▸ Activity
So that the copy stays text only, transcribe the data below exactly and exclude the images.

▸ Dataset
::::::::::

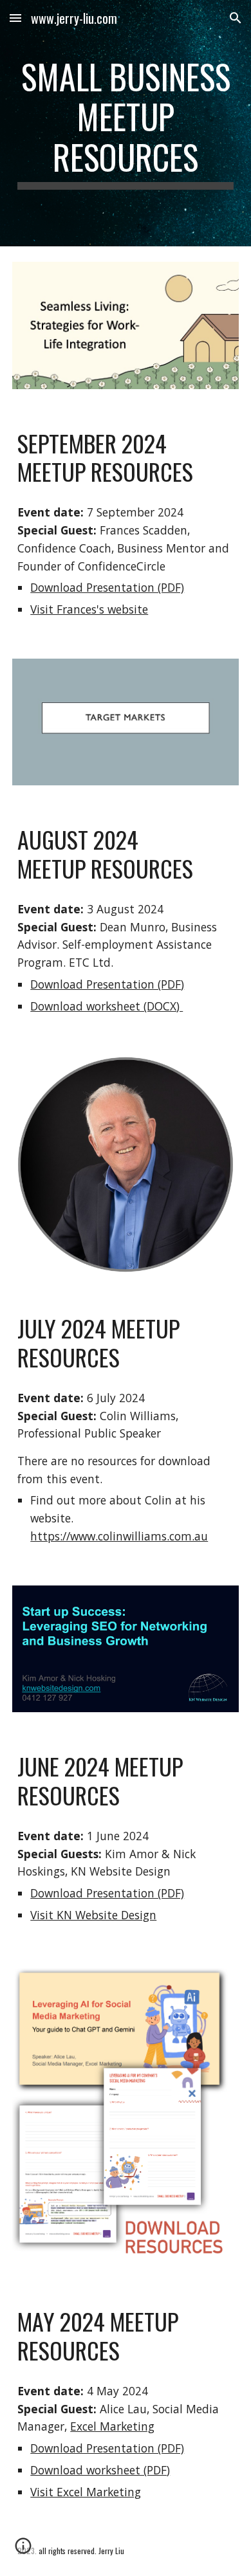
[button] (15, 17)
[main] (125, 123)
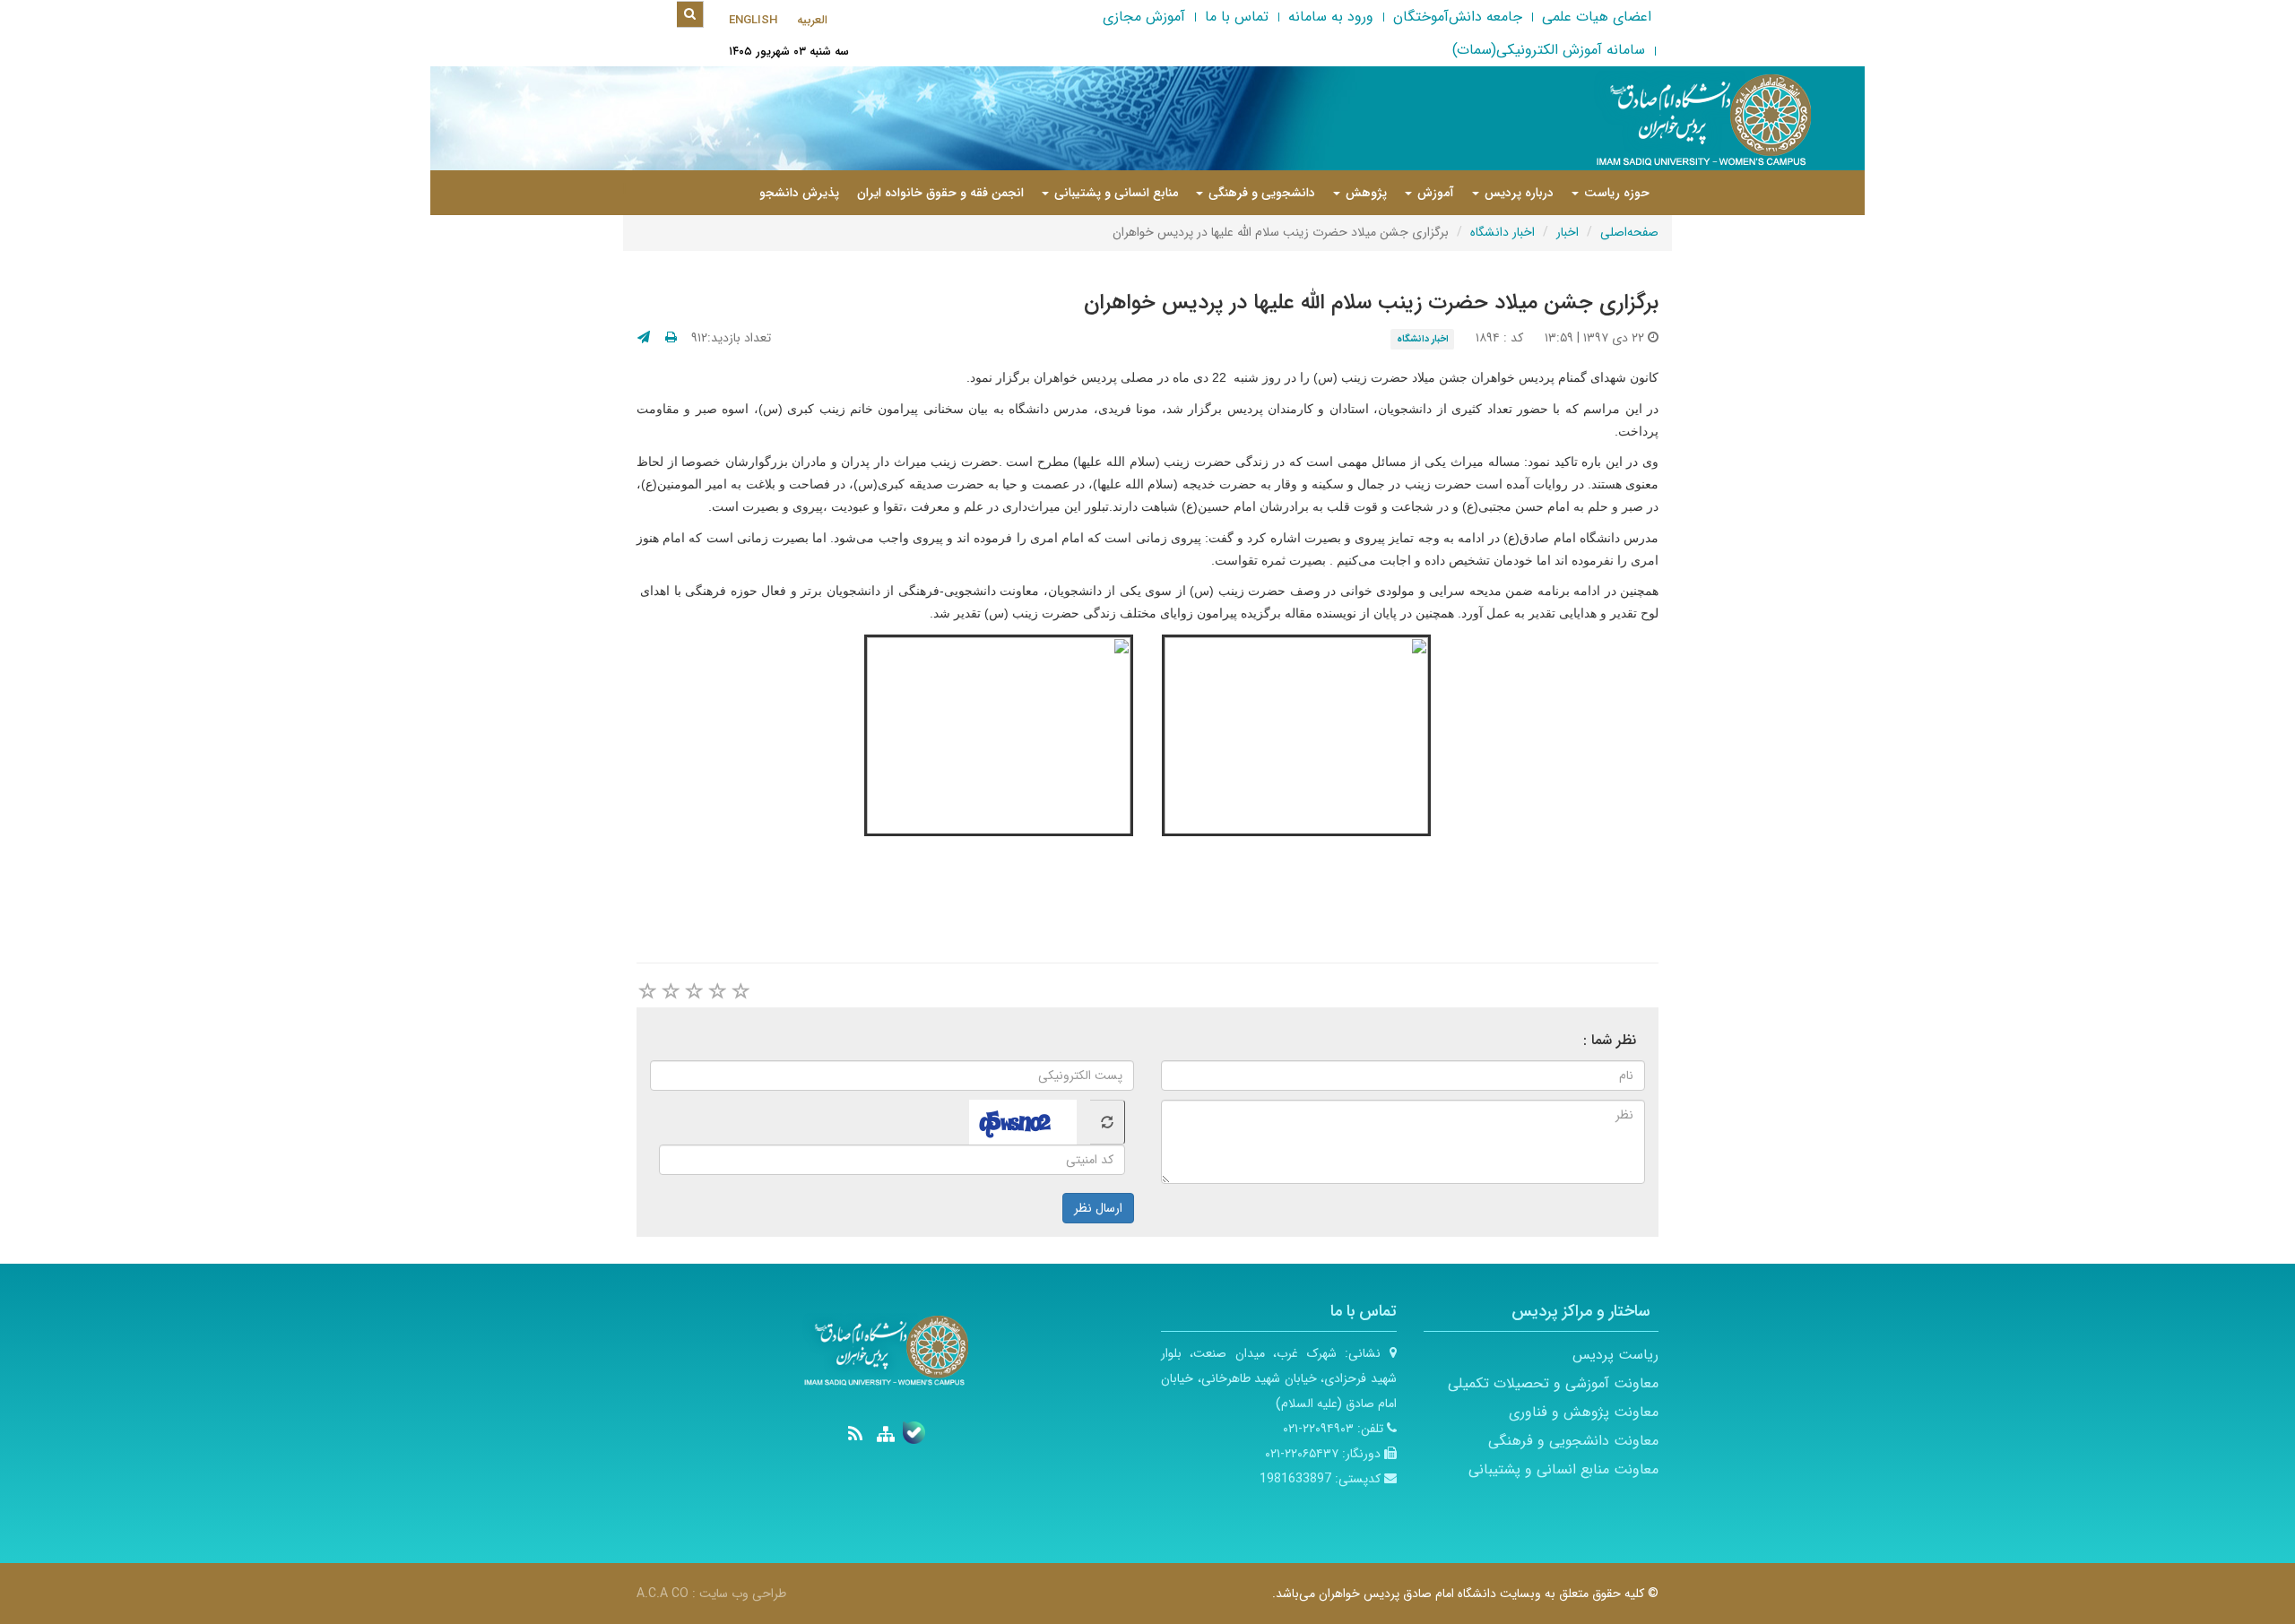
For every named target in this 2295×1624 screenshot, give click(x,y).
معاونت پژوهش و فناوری (1583, 1412)
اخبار (1567, 232)
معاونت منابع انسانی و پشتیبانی (1563, 1469)
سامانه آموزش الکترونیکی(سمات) (1548, 50)
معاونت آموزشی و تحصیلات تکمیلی (1553, 1383)
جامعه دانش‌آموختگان (1457, 16)
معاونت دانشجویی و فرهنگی (1573, 1441)
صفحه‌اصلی (1629, 232)
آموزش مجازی (1144, 16)
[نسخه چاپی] (671, 338)
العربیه (812, 20)
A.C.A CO (662, 1593)
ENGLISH (753, 20)
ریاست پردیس (1615, 1354)
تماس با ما (1237, 16)
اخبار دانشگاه (1502, 232)
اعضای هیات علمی (1596, 16)
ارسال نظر (1098, 1208)
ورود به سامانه (1330, 16)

::::::::::

▸ Task result
[button] (15, 17)
[main] (125, 123)
For every named target in this 2295×1624 screenshot, give click(x,y).
معاونت پژوهش و فناوری (1583, 1412)
اخبار (1567, 232)
معاونت منابع انسانی و پشتیبانی (1563, 1469)
سامانه آموزش الکترونیکی(سمات) (1548, 50)
معاونت آموزشی و تحصیلات تکمیلی (1553, 1383)
جامعه دانش‌آموختگان (1457, 16)
معاونت دانشجویی و فرهنگی (1573, 1441)
صفحه‌اصلی (1629, 232)
آموزش مجازی (1144, 16)
[نسخه چاپی] (671, 338)
العربیه (812, 20)
A.C.A CO (662, 1593)
ENGLISH (753, 20)
ریاست پردیس (1615, 1354)
تماس با ما (1237, 16)
اخبار دانشگاه (1502, 232)
اعضای هیات علمی (1596, 16)
ارسال نظر (1098, 1208)
ورود به سامانه (1330, 16)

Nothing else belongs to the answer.